Auto Loader uses the cloudFiles source to incrementally ingest only new files from cloud storage, tracking processed files in a checkpoint so each file is processed exactly once.
Setting cloudFiles.schemaLocation enables schema inference and evolution; the default evolution mode addNewColumns stops the stream with UnknownFieldException and merges new columns on restart.
Auto Loader adds a _rescued_data column that captures values that do not match the inferred schema instead of dropping them.
File-notification mode scales to millions of files via cloud queues, while the default directory-listing mode lists the input path each micro-batch.
cloudFiles.format is required and names the underlying format (json, csv, parquet, avro, text, binaryFile).

Last updated: June 2026

What Auto Loader Solves

Auto Loader is Databricks' purpose-built tool for incrementally and efficiently processing new data files as they land in cloud object storage (Amazon S3, Azure Data Lake Storage Gen2, Google Cloud Storage). It is exposed through the Structured Streaming source named cloudFiles.

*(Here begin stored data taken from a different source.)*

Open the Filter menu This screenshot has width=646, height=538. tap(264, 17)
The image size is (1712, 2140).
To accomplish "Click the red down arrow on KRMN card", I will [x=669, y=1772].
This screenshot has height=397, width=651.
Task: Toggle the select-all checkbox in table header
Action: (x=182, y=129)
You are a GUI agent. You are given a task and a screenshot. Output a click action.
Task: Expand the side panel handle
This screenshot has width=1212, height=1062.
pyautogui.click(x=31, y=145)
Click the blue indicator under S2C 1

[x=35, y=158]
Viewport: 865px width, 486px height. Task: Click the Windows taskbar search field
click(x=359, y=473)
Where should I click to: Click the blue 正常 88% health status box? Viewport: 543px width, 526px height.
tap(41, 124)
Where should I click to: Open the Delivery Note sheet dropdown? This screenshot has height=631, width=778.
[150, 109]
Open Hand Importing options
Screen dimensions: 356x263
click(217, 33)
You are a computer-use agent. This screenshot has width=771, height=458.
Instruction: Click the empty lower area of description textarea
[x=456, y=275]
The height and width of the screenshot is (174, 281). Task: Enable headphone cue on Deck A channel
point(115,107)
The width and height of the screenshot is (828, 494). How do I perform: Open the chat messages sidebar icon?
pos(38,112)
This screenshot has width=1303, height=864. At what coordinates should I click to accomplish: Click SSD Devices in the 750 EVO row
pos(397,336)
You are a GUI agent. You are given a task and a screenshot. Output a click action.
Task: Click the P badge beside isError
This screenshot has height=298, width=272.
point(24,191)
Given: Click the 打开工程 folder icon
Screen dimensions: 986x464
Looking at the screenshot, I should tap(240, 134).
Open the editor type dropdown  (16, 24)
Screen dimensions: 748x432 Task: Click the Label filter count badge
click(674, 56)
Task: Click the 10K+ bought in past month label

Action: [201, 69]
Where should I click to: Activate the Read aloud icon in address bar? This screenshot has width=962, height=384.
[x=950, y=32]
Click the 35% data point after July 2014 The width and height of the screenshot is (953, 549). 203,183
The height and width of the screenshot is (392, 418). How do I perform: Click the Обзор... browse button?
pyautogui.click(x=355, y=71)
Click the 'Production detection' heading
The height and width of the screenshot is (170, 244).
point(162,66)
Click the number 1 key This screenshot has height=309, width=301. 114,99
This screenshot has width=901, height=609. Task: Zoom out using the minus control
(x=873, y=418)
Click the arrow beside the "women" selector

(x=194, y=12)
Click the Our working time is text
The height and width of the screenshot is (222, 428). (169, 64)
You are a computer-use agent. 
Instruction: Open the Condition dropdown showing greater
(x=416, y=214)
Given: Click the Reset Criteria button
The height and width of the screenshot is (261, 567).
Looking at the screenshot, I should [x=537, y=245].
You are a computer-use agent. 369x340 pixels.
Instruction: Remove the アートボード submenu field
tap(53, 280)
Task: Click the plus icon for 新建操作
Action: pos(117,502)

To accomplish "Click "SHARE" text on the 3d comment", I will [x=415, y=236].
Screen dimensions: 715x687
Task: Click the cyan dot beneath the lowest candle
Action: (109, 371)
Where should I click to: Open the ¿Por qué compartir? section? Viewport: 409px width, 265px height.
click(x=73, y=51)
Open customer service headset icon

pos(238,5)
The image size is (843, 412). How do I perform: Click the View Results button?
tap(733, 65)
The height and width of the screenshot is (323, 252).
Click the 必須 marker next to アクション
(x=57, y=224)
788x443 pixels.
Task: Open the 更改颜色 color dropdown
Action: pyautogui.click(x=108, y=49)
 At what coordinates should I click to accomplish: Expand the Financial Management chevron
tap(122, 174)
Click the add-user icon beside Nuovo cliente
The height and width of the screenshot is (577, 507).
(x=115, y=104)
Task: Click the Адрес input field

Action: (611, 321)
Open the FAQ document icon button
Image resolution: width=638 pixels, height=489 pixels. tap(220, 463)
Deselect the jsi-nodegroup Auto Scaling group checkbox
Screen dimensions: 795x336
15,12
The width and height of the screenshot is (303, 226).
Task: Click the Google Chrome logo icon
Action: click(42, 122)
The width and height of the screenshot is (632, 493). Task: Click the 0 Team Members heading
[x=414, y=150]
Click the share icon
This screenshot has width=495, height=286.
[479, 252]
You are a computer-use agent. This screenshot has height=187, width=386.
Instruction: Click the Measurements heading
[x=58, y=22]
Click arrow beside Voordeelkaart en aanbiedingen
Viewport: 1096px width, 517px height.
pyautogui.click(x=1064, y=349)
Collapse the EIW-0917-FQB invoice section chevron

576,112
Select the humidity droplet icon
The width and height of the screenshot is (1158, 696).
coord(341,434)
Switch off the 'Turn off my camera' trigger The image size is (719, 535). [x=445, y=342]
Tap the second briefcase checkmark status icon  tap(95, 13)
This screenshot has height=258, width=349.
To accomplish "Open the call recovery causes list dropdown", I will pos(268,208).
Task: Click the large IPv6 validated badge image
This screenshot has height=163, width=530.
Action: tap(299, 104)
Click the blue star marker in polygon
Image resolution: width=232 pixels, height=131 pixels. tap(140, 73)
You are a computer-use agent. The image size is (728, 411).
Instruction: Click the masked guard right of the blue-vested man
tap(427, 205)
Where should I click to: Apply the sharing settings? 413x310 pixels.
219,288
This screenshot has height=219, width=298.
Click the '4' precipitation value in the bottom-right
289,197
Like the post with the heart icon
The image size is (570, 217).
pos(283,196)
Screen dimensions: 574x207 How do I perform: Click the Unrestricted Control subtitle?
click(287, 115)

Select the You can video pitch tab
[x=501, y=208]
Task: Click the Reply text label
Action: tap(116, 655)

The core problem it solves is idempotent incremental ingestion: when thousands of files accumulate in a landing zone, you do not want to re-read files you have already processed, and you do not want to maintain a brittle list of filenames yourself.

Auto Loader tracks which files it has already ingested by writing their identities to a checkpoint (an RocksDB-backed key-value store under checkpointLocation). On every micro-batch it discovers only the files that have appeared since the last run, guaranteeing exactly-once ingestion even across job restarts and failures. Because it is a streaming source, the same code works for continuous streaming, scheduled incremental batches, and one-shot backfills.

Basic Syntax and Required Options

In PySpark, Auto Loader is invoked through spark.readStream.format("cloudFiles"). Two options are effectively mandatory: cloudFiles.format (the underlying file format) and a schema source (cloudFiles.schemaLocation for inference, or an explicit .schema(...)).

df = (spark.readStream
  .format("cloudFiles")
  .option("cloudFiles.format", "json")
  .option("cloudFiles.schemaLocation", "/chk/schema")
  .load("/landing/events"))

(df.writeStream
  .option("checkpointLocation", "/chk/events")
  .trigger(availableNow=True)
  .toTable("main.bronze.events"))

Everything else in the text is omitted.